TASK ITEM:
Which of the lines below contain the string "search"? Copy each one.

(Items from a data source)
====================

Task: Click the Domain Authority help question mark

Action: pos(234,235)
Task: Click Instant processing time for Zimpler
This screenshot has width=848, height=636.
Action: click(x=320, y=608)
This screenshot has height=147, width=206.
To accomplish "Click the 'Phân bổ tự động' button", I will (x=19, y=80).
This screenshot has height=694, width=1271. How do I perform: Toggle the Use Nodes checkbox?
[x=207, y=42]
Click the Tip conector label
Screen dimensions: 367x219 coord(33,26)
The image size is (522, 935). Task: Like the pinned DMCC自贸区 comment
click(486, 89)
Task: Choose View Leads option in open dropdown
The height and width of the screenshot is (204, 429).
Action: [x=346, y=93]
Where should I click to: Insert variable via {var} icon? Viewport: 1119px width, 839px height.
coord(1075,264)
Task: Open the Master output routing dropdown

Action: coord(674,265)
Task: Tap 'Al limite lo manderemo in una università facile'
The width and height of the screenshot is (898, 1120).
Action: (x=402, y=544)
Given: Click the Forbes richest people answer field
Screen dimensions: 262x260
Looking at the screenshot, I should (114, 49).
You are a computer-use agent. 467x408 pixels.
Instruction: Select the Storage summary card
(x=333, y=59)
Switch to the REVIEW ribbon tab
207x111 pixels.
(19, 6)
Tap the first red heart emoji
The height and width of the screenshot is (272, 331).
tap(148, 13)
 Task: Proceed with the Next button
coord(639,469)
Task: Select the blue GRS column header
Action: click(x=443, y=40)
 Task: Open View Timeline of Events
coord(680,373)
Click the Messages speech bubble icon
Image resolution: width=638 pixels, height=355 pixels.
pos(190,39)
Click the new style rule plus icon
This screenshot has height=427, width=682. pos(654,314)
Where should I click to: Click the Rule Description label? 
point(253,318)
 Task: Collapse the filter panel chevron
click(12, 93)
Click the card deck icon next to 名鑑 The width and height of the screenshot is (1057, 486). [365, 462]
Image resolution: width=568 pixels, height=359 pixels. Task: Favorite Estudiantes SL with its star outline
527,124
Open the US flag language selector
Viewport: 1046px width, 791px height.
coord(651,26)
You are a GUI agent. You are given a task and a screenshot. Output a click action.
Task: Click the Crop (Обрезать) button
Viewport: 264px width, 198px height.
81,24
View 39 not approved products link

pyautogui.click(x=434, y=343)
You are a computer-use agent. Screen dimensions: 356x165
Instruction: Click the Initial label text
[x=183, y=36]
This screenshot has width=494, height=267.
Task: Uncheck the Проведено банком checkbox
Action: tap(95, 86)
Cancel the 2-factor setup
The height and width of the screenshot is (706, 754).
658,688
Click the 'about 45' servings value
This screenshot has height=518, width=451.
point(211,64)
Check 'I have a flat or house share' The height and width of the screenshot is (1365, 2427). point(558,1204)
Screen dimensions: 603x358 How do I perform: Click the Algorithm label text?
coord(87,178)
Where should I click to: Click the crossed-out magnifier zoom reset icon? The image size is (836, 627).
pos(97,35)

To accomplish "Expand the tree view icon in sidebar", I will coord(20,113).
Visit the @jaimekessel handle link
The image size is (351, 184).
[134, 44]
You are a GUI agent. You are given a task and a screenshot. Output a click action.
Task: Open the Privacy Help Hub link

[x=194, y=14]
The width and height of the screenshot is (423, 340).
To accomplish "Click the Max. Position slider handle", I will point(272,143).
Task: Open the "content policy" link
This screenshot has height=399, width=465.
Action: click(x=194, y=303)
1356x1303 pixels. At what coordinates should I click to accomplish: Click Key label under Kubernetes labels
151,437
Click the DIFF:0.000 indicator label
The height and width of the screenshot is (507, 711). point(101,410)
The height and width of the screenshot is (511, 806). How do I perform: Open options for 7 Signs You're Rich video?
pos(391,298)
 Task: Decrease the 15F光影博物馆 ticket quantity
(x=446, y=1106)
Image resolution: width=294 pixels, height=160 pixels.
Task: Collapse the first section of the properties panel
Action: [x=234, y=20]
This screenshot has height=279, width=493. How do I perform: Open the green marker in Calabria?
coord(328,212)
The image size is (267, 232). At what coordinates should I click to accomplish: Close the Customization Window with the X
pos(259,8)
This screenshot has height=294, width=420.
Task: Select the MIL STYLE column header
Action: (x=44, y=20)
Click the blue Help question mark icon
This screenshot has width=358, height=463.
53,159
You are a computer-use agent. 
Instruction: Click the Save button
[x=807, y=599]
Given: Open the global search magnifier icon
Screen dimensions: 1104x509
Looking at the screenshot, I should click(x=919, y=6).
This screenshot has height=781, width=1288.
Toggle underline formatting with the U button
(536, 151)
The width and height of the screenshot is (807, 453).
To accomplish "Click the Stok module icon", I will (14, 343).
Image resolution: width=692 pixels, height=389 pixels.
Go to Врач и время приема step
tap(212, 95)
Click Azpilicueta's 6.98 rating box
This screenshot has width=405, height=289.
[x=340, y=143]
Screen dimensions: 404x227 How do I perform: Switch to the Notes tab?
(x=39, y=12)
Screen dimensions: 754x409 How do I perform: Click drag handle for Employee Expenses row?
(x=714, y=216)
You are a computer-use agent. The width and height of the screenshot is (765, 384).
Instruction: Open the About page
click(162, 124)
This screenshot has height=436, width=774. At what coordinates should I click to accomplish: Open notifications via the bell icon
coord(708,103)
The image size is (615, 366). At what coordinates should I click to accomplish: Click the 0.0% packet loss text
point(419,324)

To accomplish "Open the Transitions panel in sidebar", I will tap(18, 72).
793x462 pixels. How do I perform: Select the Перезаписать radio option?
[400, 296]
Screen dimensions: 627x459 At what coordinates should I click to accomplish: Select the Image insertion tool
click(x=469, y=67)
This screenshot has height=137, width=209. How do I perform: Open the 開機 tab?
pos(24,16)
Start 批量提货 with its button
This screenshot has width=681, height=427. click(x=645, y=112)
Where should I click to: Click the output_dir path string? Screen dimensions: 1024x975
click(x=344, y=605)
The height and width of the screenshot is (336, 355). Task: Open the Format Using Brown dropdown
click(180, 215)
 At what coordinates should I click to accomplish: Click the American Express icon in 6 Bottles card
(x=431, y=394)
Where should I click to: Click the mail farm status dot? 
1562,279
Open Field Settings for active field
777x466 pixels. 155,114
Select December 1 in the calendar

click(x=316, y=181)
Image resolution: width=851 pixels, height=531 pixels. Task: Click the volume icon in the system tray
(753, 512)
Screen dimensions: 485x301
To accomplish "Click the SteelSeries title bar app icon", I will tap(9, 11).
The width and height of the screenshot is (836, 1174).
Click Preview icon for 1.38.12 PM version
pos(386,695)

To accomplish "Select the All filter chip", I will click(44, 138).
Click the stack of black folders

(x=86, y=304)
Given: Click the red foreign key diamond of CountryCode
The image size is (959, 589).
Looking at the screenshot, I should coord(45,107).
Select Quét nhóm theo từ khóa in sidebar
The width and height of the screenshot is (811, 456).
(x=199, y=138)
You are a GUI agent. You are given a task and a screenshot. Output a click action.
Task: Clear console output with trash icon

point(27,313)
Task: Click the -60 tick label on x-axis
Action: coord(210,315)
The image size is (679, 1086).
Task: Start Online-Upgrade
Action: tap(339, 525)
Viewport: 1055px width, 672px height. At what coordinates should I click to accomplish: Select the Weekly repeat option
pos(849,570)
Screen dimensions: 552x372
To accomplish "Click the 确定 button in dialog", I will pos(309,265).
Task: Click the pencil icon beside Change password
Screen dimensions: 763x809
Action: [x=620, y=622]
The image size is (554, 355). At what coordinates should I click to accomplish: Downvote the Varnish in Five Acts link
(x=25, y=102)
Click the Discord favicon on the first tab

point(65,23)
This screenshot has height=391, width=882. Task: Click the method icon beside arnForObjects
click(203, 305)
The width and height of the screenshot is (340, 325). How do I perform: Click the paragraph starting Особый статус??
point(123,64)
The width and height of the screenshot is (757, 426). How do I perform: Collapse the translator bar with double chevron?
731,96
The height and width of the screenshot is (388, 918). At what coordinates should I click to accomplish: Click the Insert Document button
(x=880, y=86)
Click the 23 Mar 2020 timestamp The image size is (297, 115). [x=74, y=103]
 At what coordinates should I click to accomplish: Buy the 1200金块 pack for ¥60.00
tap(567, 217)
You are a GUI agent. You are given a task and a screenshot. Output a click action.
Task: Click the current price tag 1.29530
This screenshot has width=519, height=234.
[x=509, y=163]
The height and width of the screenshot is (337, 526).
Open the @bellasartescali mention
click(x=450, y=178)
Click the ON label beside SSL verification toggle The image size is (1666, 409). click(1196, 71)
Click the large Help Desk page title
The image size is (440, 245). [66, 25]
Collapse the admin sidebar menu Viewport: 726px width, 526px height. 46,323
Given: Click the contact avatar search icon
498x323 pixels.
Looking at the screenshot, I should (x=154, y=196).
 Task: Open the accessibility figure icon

====================

WRITTEN SOLUTION:
Given: Open the global search magnifier icon
Given: Click the contact avatar search icon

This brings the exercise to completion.